By using statistical methods, researchers can infer whether the observed data significantly deviates from the expected data, suggesting a different population proportion.

Normal distribution is a crucial concept in statistics that allows approximation of various datasets. In the context of hypothesis testing for population proportions, the sampling distribution of the sample proportion \( \hat{p} \) is used. When certain conditions are met, this distribution resembles a normal distribution (bell-shaped curve).
- **Conditions:** The sample size \( n \) must be large enough so that \( n \times p \) and \( n \times (1-p) \) are both greater than 5, ensuring the sample mean distribution appears bell-shaped.
- **Utility:** A normal distribution is beneficial because it simplifies the computation of probabilities and critical values using well-established statistical techniques.
The exercise shows when a normal distribution can approximate \( \hat{p} \). With a sample size of 30 and a population proportion of 0.50, we find both critical conditions are satisfied, permitting this approximation.

The sample proportion, noted as \( \hat{p} \), reflects the observed proportion of successes in a sample. It is calculated using the formula: \( \hat{p} = \frac{x}{n} \), where \( x \) is the number of successes in the sample and \( n \) is the total sample size.
- **Example:** In the exercise, 12 successes out of 30 trials yield a sample proportion \( \hat{p} = 0.40 \). This proportion is then compared to the hypothesized population proportion, \( p = 0.50 \).
- **Significance:** It provides a point estimate of the population proportion and is used in hypothesis testing to determine if there is substantial evidence to claim that the population proportion differs from the hypothesized value. By comparing \( \hat{p} \) with \( p \), we can assess how far our sample result is from what was expected, under the null hypothesis.

The P-value quantifies the probability of observing a test statistic as extreme as, or more so, than the observed results, under the assumption that the null hypothesis is true. It is a central concept in hypothesis testing, providing evidence against or in support of the null hypothesis.
- **Calculation:** By using the standard normal distribution, one determines the P-value by considering the area under the curve to the left of the observed test statistic and the symmetrically equivalent area to the right in a two-tailed test.
- **Interpretation:** A smaller P-value indicates stronger evidence against the null hypothesis. In the exercise, a P-value of 0.2736 indicates a relatively high probability of observing the given sample proportion under the assumption that the null hypothesis is true. Since the P-value exceeds the 0.05 significance level, evidence is insufficient to reject \( H_0 \).
This probabilistic approach helps researchers decide on the null hypothesis based on calculated likelihoods.
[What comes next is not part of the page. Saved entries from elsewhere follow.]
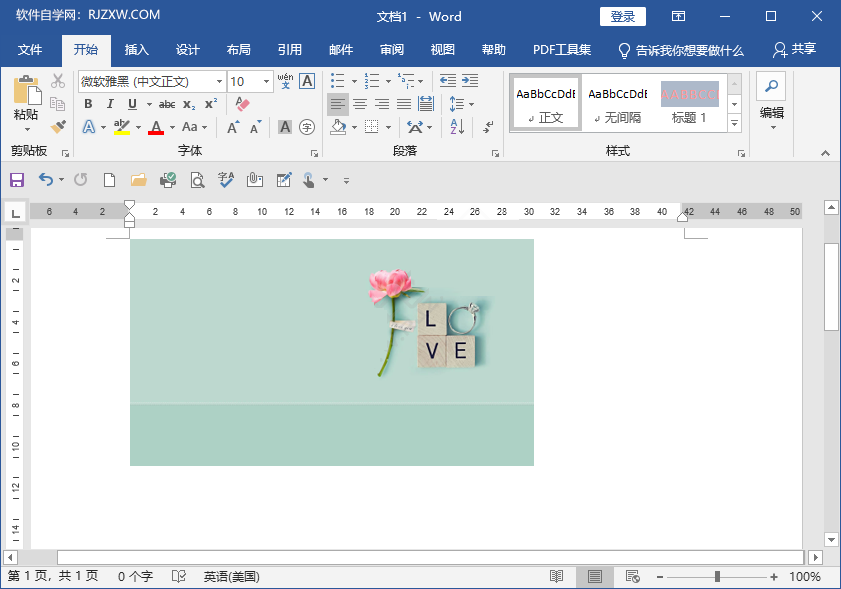Toggle Italic formatting
Screen dimensions: 841x589
(x=110, y=104)
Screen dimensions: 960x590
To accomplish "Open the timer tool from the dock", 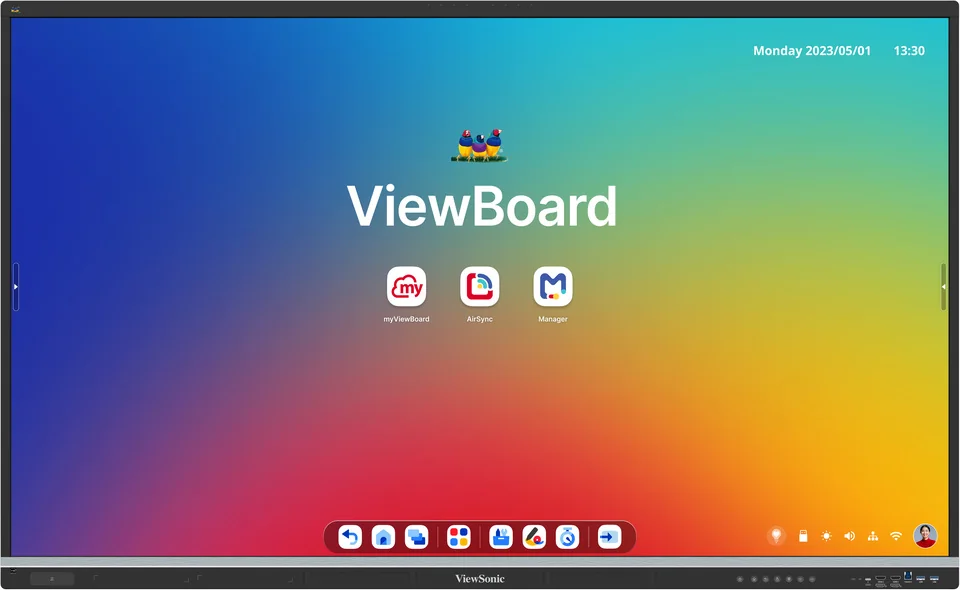I will click(x=567, y=537).
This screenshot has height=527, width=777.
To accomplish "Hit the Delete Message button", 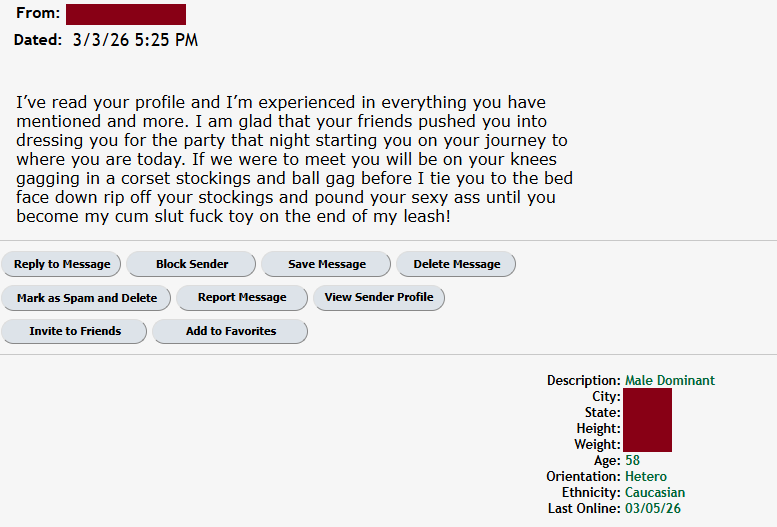I will (x=456, y=264).
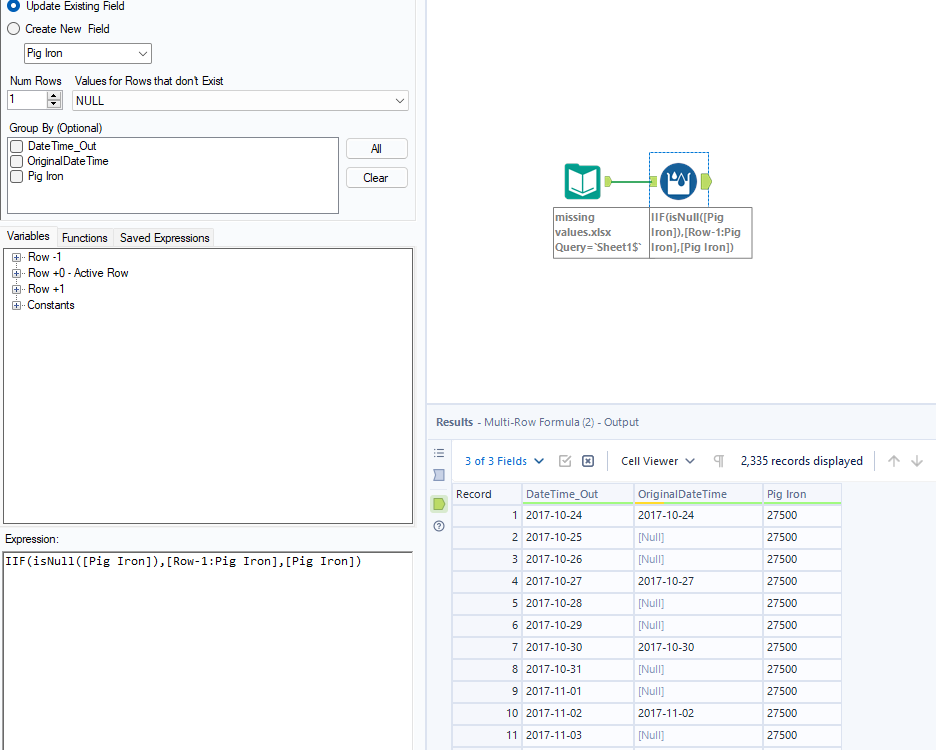Open the Saved Expressions tab

point(163,237)
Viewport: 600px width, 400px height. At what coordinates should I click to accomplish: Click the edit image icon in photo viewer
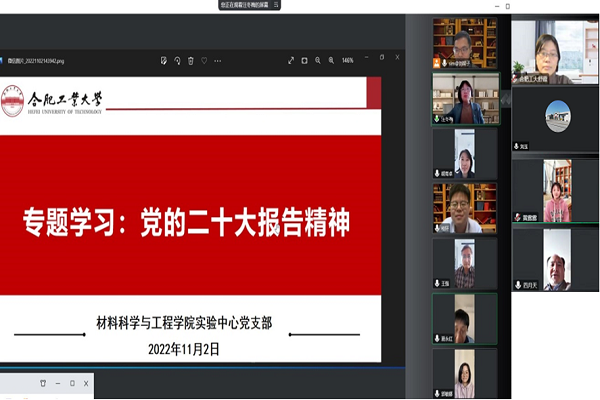pyautogui.click(x=162, y=60)
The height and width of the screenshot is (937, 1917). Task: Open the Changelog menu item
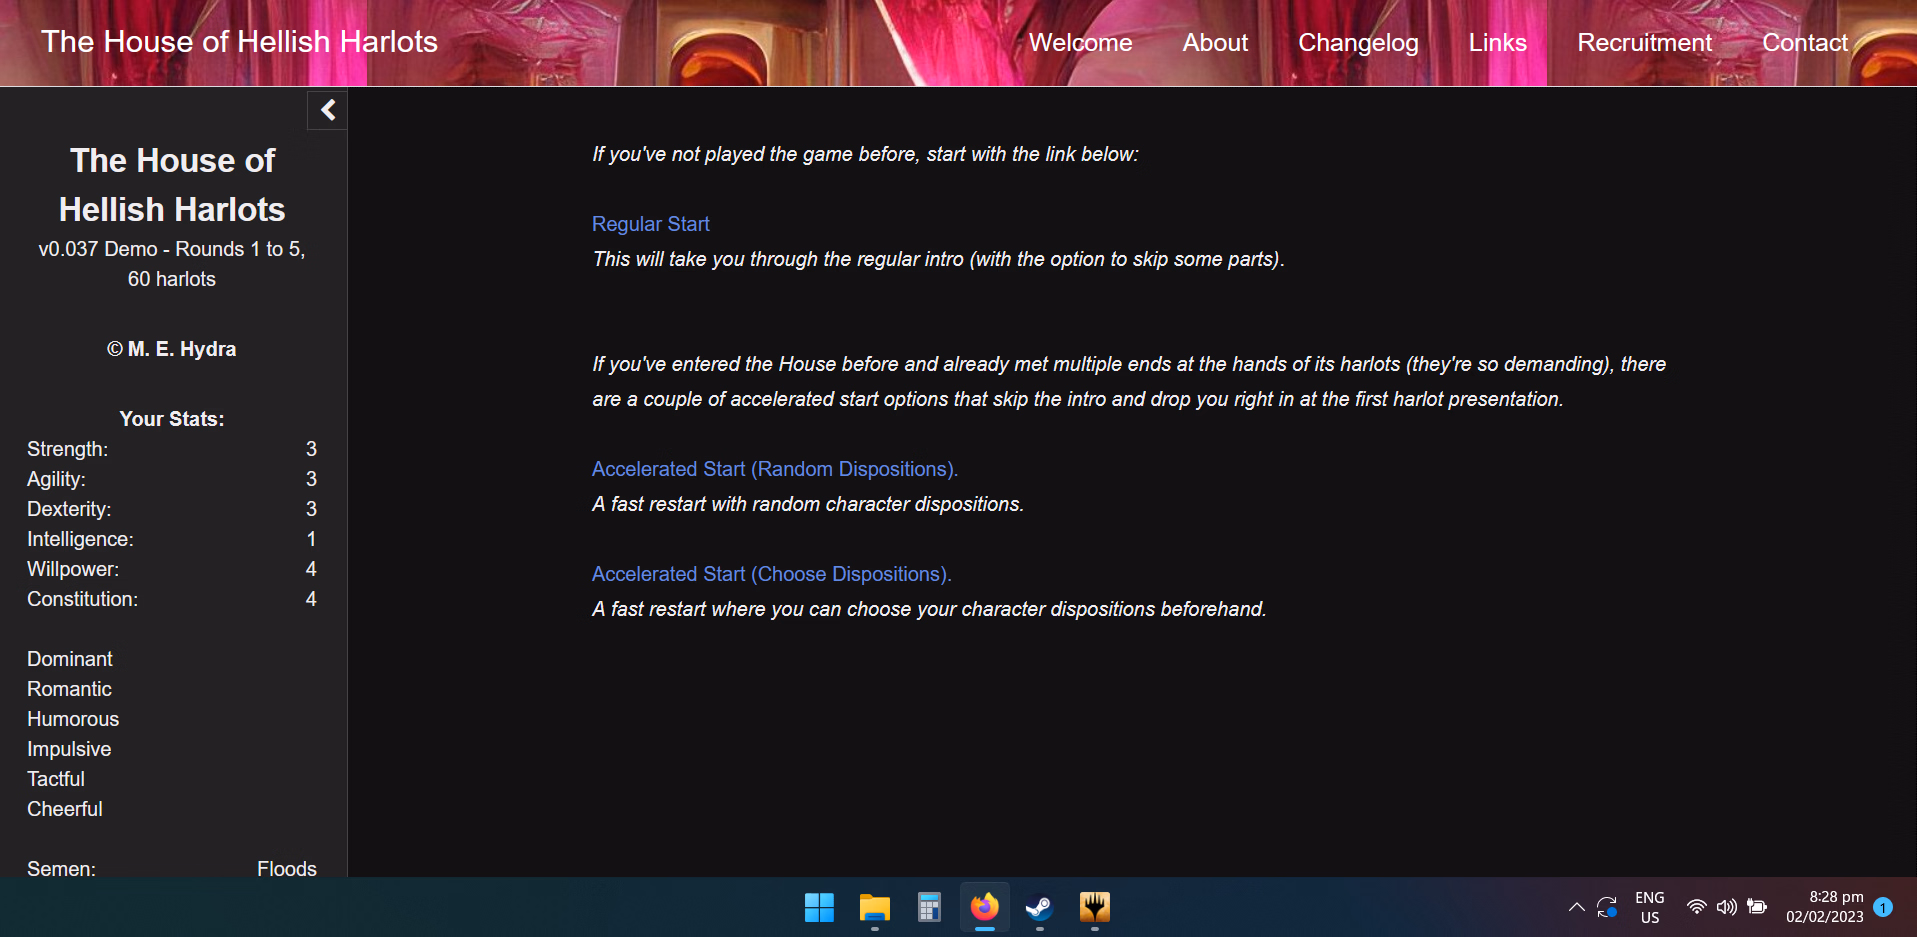pyautogui.click(x=1358, y=43)
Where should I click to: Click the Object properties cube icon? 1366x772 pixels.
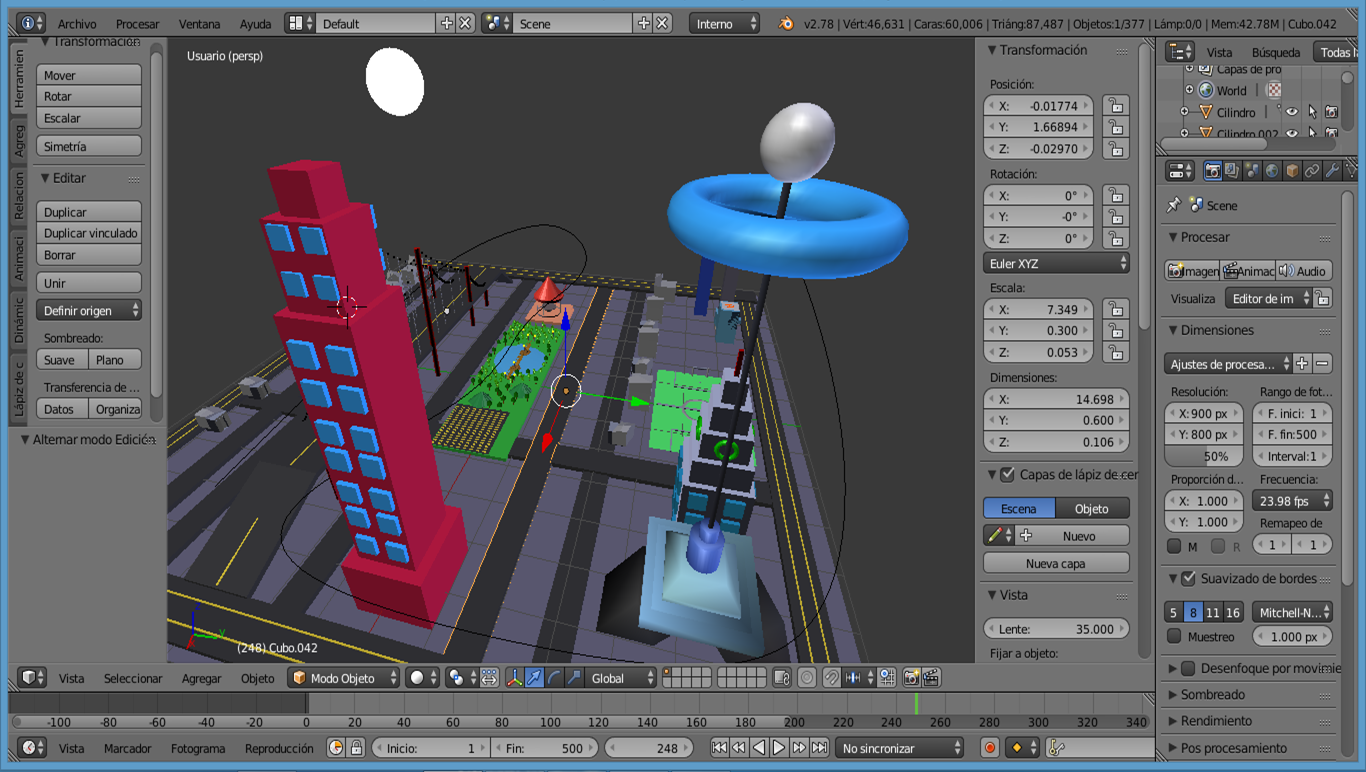click(1292, 172)
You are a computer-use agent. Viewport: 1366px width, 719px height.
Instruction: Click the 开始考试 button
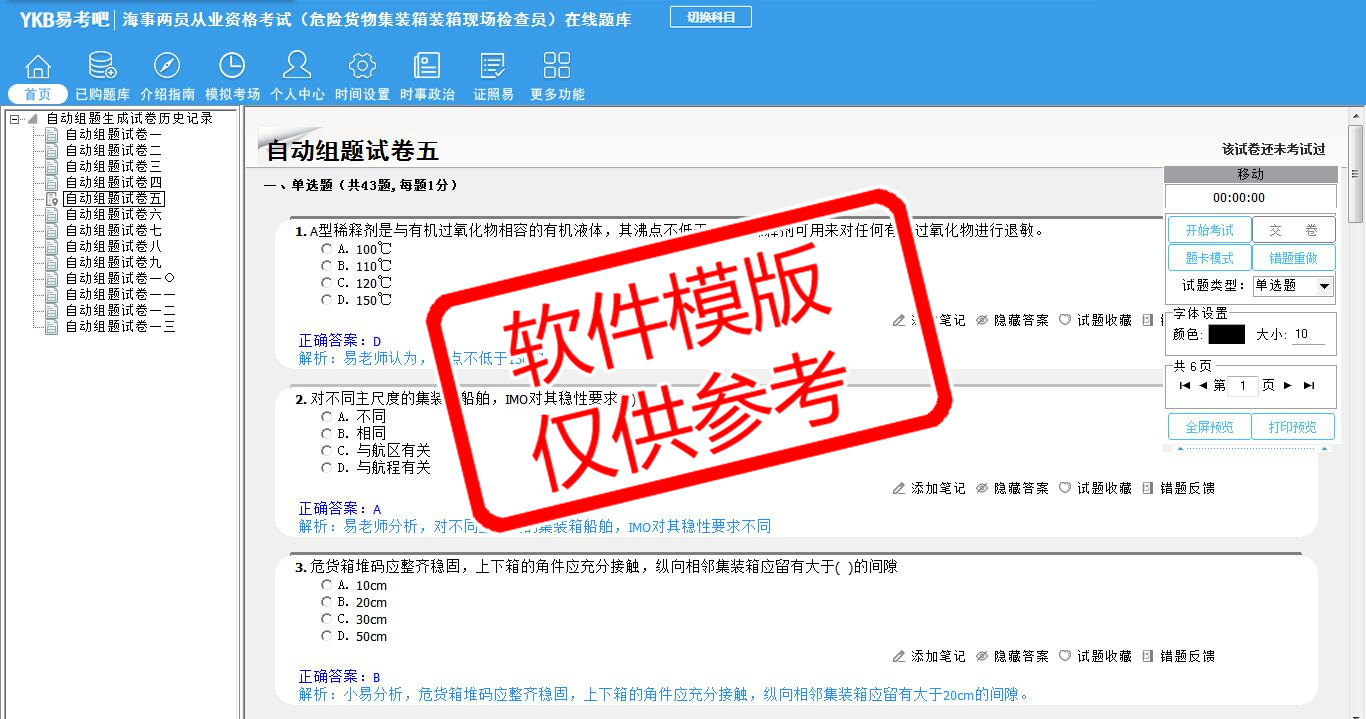click(1209, 230)
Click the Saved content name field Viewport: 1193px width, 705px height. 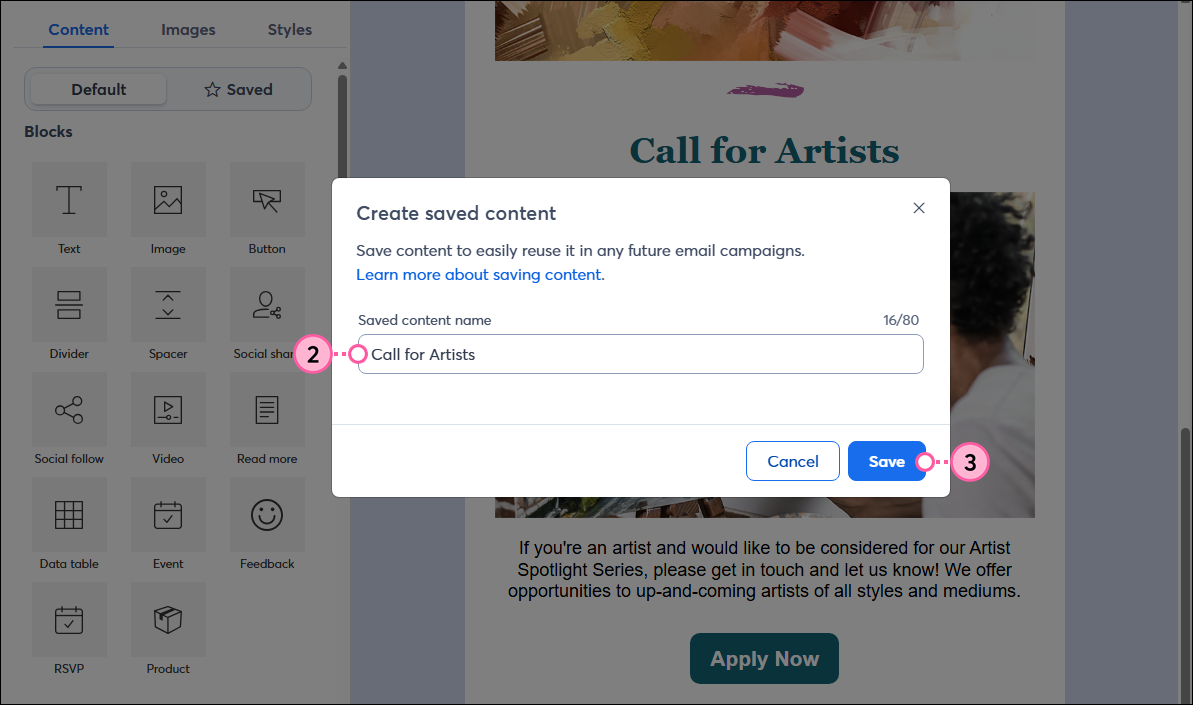pyautogui.click(x=640, y=353)
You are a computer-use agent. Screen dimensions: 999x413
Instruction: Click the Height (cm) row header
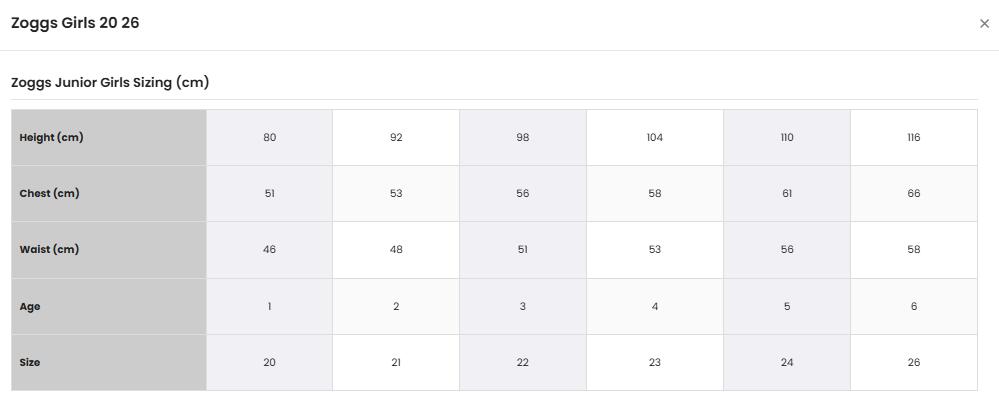[x=109, y=137]
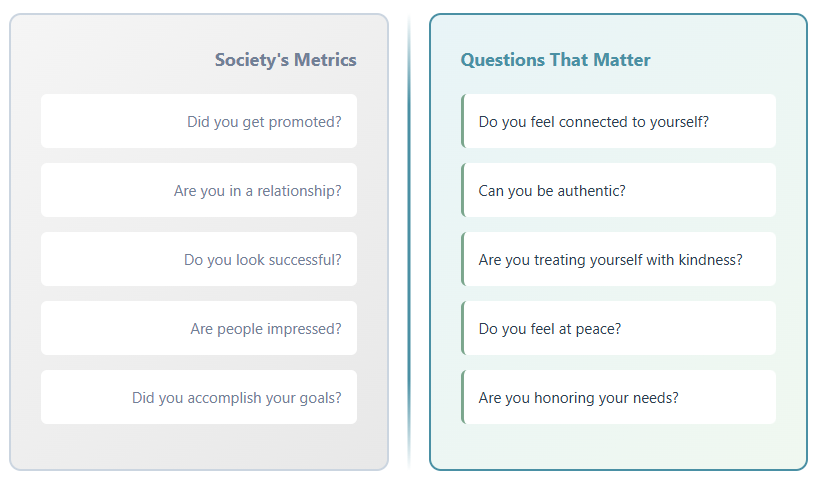Select the "Do you feel at peace?" card
The width and height of the screenshot is (820, 481).
[619, 328]
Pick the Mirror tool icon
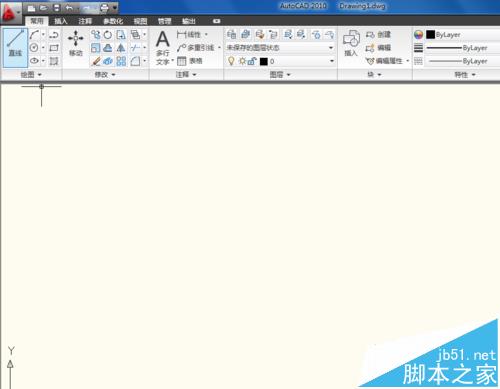The width and height of the screenshot is (500, 389). pos(121,48)
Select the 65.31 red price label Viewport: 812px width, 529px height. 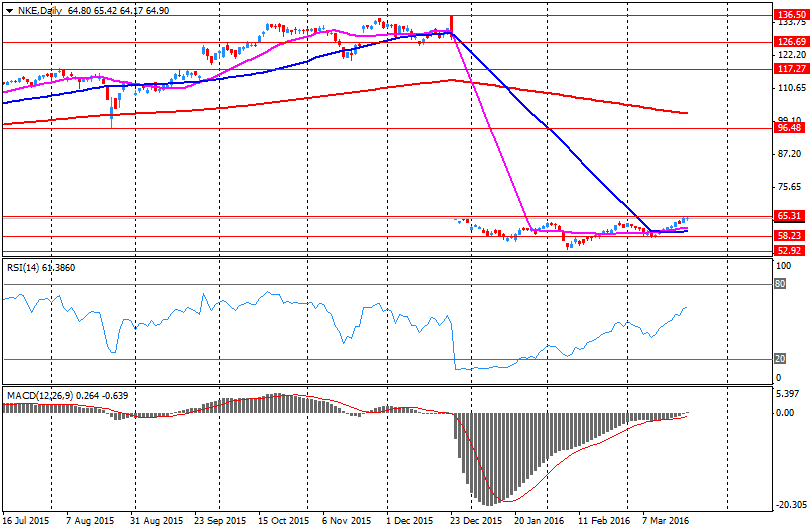790,216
In hypothesis testing, the significance level \( \alpha \) is a threshold used to determine whether the P-value indicates enough evidence to reject the null hypothesis. Common levels are 0.05, 0.01, and 0.10, with 0.05 being widely used. It represents the risk of a Type I error—that is, rejecting a true null hypothesis.
- **Role:** The significance level sets the critical value boundaries against which the P-value is compared. If the P-value is less than or equal to \( \alpha \), the null hypothesis is rejected.
- **Example from exercise:** Here, with \( \alpha = 0.05 \), the decision rule is to reject \( H_0 \) if the P-value \( \leq 0.05 \). Since the P-value of 0.2736 exceeds 0.05, the sample does not provide sufficient evidence to reject \( H_0 \). The results suggest the observed sample proportion could easily occur with a true population proportion of 0.5.
The significance level helps strike a balance between being cautious about false positives and the need for statistical evidence.